▶ **Aufgabe A**
Schreiben Sie aus dem Artikel über die Hinrichtungen in Pakistan alles von "Bild: Angehörige der" bis hinunter zu "39 Personen gehängt." wortgetreu ab.

▶ **Extrahierter Text**
============================================================
Bild: Angehörige der Schüler, die bei einem Talibanangriff in Peschawar ermor…
BERLIN taz | Zwölf zum Tode verurteilte Männer sind am Dienstag
gleichzeitig in acht Gefängnissen in den pakistanischen Provinzen Punjab
und Sindh hingerichtet worden. Dies berichteten lokale Medien unter
Berufung auf das Innenministerium. Damit wurden seit Ende Dezember bereits
39 Personen gehängt.
Die zwölf Exekutionen vom Dienstag sind die höchste Zahl von Hinrichtungen
an einem Tag in der jüngeren Geschichte des gewaltgeplagten Landes, aber
erst der Anfang einer geplanten und umstrittenen Hinrichtungskampagne. Am
Donnerstag sollen weitere Exekutionen folgen, nächste Woche sollen es 40
sein.
Die Regierung des konservativen Ministerpräsidenten Nawaz Sharif hatte am
17. Dezember ein Hinrichtungsmoratorium der Vorgängerregierung aufgehoben,
das seit 2008 galt. Einen Tag zuvor hatten die pakistanischen Taliban (TTP)
in Peschawar in einer von der Armee betriebenen Schule 150 Personen
getötet, darunter 132 Kinder.
Um Entschlossenheit zu demonstieren, verkündete die Regierung die
Wiederaufnahme der Exekutionen von Personen, die wegen Terrorismus
verurteilt sind.
## Stillschweigende Aufhebung des Moratoriums
Letzte Woche wurde bekannt, dass die Regierung stillschweigend das
Moratorium für alle Exekutionen aufgehoben und die Provinzen beauftragt
hat, Hinrichtungen für diejenigen vorzubereiten, deren Berufungen und
Gnadengesuche abgelehnt wurden.
Die am Dienstag Gehängten waren wegen Mordes und nicht wegen Terrorismus
verurteilt. In Pakistan gilt die Todesstrafe für 28 Vergehen, darunter
Mord, Vergewaltigung, Hochverrat und Blasphemie. Schätzungen zufolge gibt
es mindestens 8.000 Todeskandidaten, eine der höchsten Raten der Welt.
============================================================
▶ **Aufgabe B**
Geben Sie aus dem Datenblock alles von der Zeile mit "At what (x,y)" bis hinunter zur Zeile mit "Looking at the" unverändert wieder, beide Zeilen eingeschlossen.

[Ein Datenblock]
============================================================
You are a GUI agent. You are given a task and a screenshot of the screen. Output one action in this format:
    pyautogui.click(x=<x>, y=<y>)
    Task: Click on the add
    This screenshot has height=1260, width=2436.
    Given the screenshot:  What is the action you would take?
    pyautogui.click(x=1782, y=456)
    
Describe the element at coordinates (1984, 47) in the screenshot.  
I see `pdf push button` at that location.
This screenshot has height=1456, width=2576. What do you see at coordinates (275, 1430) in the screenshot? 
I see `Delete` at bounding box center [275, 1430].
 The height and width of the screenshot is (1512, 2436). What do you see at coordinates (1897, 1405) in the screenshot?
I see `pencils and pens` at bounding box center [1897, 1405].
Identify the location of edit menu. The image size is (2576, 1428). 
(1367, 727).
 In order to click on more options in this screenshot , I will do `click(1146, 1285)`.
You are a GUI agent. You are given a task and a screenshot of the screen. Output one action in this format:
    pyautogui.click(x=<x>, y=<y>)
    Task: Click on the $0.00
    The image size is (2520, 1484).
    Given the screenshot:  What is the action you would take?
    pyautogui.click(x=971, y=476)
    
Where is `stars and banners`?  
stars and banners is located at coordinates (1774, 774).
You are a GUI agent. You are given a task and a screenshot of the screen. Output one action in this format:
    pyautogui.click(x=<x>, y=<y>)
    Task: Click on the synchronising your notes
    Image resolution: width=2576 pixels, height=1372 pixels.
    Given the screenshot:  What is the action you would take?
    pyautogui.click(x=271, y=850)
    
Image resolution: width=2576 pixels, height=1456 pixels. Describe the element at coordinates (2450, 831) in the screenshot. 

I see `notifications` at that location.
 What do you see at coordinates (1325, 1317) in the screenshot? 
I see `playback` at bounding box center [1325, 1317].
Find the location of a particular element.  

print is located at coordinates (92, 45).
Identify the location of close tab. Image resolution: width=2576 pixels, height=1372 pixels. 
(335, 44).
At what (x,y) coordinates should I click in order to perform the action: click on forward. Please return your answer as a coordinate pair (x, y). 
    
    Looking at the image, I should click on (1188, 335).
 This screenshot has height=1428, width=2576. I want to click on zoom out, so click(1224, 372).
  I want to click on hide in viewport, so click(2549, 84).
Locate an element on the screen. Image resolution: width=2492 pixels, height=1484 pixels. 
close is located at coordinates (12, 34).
============================================================
▶ **Übungsergebnis A**
Bild: Angehörige der Schüler, die bei einem Talibanangriff in Peschawar ermor…
BERLIN taz | Zwölf zum Tode verurteilte Männer sind am Dienstag
gleichzeitig in acht Gefängnissen in den pakistanischen Provinzen Punjab
und Sindh hingerichtet worden. Dies berichteten lokale Medien unter
Berufung auf das Innenministerium. Damit wurden seit Ende Dezember bereits
39 Personen gehängt.

▶ **Übungsergebnis B**
At what (x,y) coordinates should I click in order to perform the action: click on forward. Please return your answer as a coordinate pair (x, y). 
    
    Looking at the image, I should click on (1188, 335).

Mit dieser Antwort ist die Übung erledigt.